In the 1970s, a holocaust survivor named Hilde Back was living in Sweden and working as a preschool teacher. She decided to sponsor a child from Africa and ended up finding a young Kenyan boy named Chris Mburu. School for him in those days was only for those who could pay. Her few dollars every month gave him that gift. He finished school and was so impressed by her support that he wanted to honor it by furthering his education. He made it to Harvard Law School and ended up working for the United Nations as a human rights advocate. Still, Chris wanted to do more and created a fund named for his benefactor whom he had never met called the Hilde Back Education Fund which would support young people who wanted to be educated in his home country. He was eventually able to find Hilde and bring her to Kenya to show her the fruit of what she had started. This gets even better. An American woman, who was in Kenya attending university because her parents were there working in the Peace Corps, met Chris’s cousin in college and found out about what had happened. She made a documentary about the story which was shown at the Sundance Film Festival. Once others saw this movie, A Small Act, the Education Fund received more than a quarter of a million dollars from people who witnessed what the grace of God could do through human hands.

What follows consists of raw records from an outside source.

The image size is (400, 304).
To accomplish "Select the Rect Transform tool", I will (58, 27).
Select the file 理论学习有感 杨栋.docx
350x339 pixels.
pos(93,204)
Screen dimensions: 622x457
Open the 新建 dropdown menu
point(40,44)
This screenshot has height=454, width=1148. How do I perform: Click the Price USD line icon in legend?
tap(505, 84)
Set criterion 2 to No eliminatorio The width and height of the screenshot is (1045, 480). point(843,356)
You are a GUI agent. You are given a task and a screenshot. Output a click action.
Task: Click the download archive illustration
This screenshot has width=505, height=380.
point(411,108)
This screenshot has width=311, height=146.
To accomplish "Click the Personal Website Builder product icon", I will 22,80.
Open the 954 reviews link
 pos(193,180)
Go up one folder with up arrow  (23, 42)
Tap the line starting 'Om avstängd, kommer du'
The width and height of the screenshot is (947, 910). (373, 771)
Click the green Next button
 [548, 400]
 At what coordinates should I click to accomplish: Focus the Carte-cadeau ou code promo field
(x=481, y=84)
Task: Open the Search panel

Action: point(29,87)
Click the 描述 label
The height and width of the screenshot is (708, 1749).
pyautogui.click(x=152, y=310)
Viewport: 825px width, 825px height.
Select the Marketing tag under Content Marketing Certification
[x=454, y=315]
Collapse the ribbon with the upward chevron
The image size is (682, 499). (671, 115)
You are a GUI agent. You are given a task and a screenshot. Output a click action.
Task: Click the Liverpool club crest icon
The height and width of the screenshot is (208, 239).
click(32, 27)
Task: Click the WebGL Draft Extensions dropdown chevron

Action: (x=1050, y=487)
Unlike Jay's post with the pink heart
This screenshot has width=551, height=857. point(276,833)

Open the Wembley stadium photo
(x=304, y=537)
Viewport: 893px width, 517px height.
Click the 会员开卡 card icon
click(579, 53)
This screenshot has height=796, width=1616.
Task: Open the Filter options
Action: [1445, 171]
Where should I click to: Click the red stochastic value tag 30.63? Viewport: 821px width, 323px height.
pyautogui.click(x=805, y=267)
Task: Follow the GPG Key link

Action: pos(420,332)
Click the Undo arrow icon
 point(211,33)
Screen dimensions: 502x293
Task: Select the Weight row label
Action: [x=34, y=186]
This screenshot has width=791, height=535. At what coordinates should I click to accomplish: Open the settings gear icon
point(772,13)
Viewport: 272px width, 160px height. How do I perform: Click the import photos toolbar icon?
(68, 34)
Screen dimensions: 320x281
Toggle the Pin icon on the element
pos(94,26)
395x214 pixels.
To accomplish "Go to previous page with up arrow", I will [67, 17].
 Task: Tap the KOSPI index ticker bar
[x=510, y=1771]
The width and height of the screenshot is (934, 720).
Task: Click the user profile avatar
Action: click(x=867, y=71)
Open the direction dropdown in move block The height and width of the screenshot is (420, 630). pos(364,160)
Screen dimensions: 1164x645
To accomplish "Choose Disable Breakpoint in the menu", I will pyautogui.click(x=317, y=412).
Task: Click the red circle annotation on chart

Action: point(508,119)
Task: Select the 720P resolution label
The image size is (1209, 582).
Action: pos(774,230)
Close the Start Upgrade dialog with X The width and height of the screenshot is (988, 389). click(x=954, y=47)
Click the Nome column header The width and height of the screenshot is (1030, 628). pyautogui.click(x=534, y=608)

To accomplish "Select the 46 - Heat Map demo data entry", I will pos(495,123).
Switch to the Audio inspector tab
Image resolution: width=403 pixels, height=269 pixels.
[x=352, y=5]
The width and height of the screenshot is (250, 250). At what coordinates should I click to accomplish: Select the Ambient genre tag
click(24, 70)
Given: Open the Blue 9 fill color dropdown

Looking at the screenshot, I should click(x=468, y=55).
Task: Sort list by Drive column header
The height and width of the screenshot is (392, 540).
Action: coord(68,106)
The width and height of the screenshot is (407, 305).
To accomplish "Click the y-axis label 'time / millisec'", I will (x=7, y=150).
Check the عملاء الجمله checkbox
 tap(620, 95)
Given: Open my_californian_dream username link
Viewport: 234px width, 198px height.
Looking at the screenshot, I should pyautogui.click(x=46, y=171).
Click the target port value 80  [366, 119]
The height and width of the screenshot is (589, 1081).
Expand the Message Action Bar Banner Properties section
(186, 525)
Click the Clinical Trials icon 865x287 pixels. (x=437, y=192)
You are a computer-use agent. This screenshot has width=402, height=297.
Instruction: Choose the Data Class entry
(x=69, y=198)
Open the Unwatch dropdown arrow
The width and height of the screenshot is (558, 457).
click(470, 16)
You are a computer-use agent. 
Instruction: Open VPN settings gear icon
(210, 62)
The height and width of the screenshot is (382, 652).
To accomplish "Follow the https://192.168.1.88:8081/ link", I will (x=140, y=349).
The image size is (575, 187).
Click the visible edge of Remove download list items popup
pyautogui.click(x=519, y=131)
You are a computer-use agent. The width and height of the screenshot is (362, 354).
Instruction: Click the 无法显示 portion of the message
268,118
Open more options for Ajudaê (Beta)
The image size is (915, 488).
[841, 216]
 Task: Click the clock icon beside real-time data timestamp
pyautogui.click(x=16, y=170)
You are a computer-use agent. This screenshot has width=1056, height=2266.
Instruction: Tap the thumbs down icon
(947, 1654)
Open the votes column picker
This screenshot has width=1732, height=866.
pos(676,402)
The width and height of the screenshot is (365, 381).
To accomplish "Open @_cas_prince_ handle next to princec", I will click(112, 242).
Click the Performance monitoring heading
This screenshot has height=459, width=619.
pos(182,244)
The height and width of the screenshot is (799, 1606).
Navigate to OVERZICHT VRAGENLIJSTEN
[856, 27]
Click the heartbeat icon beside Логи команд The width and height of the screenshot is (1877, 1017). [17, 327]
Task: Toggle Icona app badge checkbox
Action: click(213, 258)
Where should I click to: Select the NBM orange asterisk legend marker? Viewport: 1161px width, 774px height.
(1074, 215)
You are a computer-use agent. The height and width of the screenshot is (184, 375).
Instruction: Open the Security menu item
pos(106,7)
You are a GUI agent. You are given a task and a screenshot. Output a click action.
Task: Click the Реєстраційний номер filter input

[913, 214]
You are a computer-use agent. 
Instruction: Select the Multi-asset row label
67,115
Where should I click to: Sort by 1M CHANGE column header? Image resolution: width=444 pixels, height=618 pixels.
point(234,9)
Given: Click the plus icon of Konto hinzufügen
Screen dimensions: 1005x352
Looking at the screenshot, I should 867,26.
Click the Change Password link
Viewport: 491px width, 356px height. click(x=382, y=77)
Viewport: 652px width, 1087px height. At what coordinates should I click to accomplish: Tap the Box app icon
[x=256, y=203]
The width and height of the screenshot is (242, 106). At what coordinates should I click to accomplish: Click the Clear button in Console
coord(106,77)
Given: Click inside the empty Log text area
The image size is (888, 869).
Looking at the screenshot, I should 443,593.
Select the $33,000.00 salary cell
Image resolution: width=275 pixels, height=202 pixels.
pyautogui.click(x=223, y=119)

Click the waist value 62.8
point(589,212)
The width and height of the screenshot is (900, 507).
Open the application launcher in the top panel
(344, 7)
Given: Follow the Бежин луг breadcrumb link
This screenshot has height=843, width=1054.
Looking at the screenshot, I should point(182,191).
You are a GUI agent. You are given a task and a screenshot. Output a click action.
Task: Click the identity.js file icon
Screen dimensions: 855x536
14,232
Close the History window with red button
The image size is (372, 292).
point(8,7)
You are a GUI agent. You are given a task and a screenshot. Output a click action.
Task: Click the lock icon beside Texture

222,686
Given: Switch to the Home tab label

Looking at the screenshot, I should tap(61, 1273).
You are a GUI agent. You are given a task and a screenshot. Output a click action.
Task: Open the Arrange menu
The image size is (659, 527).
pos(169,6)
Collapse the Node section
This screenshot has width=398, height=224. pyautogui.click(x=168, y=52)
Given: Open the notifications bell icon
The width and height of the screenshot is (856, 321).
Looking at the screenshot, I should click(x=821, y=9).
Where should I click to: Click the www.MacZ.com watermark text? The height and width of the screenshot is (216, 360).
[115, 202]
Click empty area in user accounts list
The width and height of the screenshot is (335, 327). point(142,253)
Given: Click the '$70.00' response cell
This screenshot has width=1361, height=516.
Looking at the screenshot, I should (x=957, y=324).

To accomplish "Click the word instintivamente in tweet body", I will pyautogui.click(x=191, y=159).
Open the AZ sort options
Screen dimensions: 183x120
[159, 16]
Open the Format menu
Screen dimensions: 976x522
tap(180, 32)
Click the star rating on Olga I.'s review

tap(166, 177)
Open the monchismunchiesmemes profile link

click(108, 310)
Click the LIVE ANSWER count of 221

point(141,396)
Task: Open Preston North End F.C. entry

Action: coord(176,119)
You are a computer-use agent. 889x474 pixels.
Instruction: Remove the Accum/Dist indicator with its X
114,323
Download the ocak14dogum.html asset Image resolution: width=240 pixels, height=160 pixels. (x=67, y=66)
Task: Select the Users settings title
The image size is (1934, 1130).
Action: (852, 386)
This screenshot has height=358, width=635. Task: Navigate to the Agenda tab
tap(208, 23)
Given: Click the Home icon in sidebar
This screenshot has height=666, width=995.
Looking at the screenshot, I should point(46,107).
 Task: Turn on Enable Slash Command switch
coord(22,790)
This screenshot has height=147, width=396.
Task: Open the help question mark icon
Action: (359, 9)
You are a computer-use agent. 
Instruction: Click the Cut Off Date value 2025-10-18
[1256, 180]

We should be careful not to lose the good work of God in a world that swallows up expressions of kindness and love and compassion. It is even easy for us to reject genuine Christian hospitality for our desires of what is not Christ. When we chase what looks good or is appealing or is glamorous, we might easily skip over what is right. Even though Saul began as God’s choice, that choice soon changed as he followed his own heart over God’s will. That is actually the backdrop for next week’s sermon. Saul went from being God’s good man to being a great regret.
For now, I’m still grateful that a life full of mistakes still gives us opportunities to make the world a better place. Saul lost sight of this, but we do not have to. He failed to see his failure as anything but failure with no room for redemption. He lost sight of the humility of faith that should have carried him through his time as king. Saul did not know how to work in a world that was too big for him. My guess is that he had always been able to get by on his family, his face, and his appeal. On the other hand, while we do not have all the answers, if we invest ourselves in the work of God right here around us, the Spirit of God will do more and even greater things than we think possible. God will bring good when we seek to be that good in the world.
No one here is worthy of the place we have as God’s beloved, nor are we even good enough to be a church in the body of Christ, but God has brought us here exactly for this and given us this place in the world. We do not know what tomorrow will bring. We will undoubtedly have failures, but as we give ourselves to better and better expressions of faithful love, God will do greater things than we could ever do alone. We will walk by faith and not by sight, appealing to God’s gracious love, especially in our failings, and as we continue serving our Lord in Spirit and in Truth, God will bless us more and more to be the church Jesus is calling us to be. To God be the glory. Amen.